ある国に獅子王と呼ばれる王がいた。王の名前はアサド。
彼の王は武勇すさまじく、慈悲は深く、民から愛された。
詩人メンカールは語る。獅子王アサドの誉れを。
称えよ王を 獅子王アサドを 我らすべてに救いあれ
この話は獅子王アサドの活躍をまとめた物語群である。
† 水売りガイマとその息子ナダの物語
† 大臣と女奴隷
† 邪視と短剣アズワット
の3本立て。それとコラム(通貨単位、奴隷制度、邪視)があります。
††† 表紙下のアラビア語はグーグル翻訳です(正しいかどうかわからない)
アラビア文学と言うとまずは「千夜一夜物語」が筆頭にあがるかと思います。 私は昔から不思議な話などは好きでアリババやシンドバッドなど日本でもよく 知られる話には心躍らせたものでした。ちょっと残酷なのもありますが。
ちくま文庫のバートン版の千夜一夜物語を手に入れて後半部分まで読んでは いたのですが(後半1,2巻まだ読めてなかったり)どの話も興味深くとても 面白いものでした。様々な話があって、それこそ宝石箱のようでした。 中東の歴史や文化等も興味深い。私はいつかこれらの話のような魅力的な 話を書いてみたいと思っていました。
文学フリマ17へ出す書き物を考えていた時、当初は妖精話を仕上げる つもりでした。しかしニンジャスレイヤーという活劇小説を見たときに アラビアを舞台にした活劇小説なら面白いものになるんじゃないか?と 突然思い立ち、構想練ってみたのでした。それが獅子王アサドです。
名前は以前手に入れていたネーミング辞典というものからアラビア語 の単語を引いてそれぞれ当てはめています。アサドは獅子という意味。 後々で考えたら実際にアサド政権とかありましたね。
詩人メンカールはくちばしと言う意味。言葉を語りさえずるという 感じでその職業などに応じてそれっぽい単語を当てはめています。
獅子王と短剣と銘打っているので要所要所で†(ダガー符)が入れて あります。区切りの記号で使ったり、また王の短剣投げの場面で 入れてあります。† † † と離れてる場合はだいたい 短剣を投げた場面描写となっています。
今回は三話仕立てです。当初はアラビア活劇で大暴れものにしようかと 思ってたのですが、アラビア文学ぽいものをどうしても最初に入れ たかったので活劇らしさはないですがそういう話になっています。
††† 水売りガイマとその息子ナダの物語 †††
アラビア地方は水が貴重で権力者は水を豊富に持っていることが ステータスともなっていました。「マカーマート」と呼ばれる 散文文学というものがあり、これも色々な話が詰まったものなのですが 順番にも色々配慮してあるようで、私もちょっとはそれを習おうと アラビアに欠かせないもので、もっとも根源的な恵みである水の話 を最初に持ってくることにしました。最初ということでアラビア文学的 なものも入れたいと色々欲張ってしまいました。話としては地味 ですが雰囲気は出たのではないかと思います。

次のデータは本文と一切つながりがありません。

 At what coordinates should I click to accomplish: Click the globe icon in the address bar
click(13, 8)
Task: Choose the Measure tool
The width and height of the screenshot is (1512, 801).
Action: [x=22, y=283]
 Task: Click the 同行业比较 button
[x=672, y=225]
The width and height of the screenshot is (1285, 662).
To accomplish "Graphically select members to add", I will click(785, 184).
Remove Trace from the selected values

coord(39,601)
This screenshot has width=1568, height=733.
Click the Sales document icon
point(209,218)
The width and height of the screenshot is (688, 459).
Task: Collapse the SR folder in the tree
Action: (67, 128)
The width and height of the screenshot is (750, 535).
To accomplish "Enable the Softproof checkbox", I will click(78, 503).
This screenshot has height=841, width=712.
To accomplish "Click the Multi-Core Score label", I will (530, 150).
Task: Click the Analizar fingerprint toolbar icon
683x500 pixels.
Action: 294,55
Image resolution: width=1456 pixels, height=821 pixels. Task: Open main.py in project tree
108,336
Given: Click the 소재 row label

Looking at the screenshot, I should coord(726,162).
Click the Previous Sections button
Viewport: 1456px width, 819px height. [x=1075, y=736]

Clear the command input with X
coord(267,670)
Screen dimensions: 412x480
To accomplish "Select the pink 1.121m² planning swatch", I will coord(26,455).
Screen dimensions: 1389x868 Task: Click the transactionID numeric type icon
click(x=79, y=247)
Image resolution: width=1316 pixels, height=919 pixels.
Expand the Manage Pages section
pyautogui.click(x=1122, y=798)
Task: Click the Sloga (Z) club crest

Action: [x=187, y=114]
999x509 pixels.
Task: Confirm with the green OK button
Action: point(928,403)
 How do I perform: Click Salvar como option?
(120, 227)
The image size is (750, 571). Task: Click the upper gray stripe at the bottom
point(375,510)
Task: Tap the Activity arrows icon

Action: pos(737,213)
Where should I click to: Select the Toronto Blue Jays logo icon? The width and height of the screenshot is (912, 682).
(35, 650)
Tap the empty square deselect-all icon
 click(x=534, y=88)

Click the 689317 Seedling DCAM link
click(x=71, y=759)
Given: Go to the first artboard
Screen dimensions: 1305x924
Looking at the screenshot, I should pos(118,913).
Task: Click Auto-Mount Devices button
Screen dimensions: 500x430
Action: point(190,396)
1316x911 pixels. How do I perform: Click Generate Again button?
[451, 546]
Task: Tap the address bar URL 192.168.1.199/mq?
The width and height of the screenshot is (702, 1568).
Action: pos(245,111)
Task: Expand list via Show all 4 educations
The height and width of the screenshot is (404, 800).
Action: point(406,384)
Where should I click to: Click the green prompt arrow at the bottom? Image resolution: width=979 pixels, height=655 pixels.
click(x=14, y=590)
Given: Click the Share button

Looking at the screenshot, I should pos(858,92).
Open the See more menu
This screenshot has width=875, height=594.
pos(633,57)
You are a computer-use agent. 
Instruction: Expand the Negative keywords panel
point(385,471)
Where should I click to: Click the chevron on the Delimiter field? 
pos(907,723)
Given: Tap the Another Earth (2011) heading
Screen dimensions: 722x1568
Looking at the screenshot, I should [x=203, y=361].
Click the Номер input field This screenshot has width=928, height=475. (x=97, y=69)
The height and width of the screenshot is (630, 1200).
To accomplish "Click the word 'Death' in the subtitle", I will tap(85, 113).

また料理の記述もちょっとくどいくらいになっています。そして 舞台は千夜一夜物語のハールーン・アル・ラシードらへん700〜800年 頃を想定していますが、料理に関しては現代のものをそのまま記述 しています。したがって700年前後の時代に無いものも当然のように 出てきてしまっています。これは現代の料理のほうが想像しやすい だろうとわざとそうなっていますので、違和感を感じた人には申し訳 ないです。たとえば最初のホレッシュ(煮込み料理)には材料にトマトが 表記されてます。しかしトマトは新大陸発見後に流入するものなので 当時にトマトはありません。
††† 大臣と女奴隷 †††
ちくま文庫版の千夜一夜物語は独特の言葉も多数ありました。 大臣はワジールだったかな。よく出てきたように思ったので大臣の話 も入れることにしました。こちらは意地悪大臣達ですが。 女奴隷の話も色々あり、ヨーロッパの黒人奴隷のような単純労働力 のようなものでないとあって、非常に驚いた覚えがあります。 これも魅力的な話が多いので入れたかった話のひとつでした。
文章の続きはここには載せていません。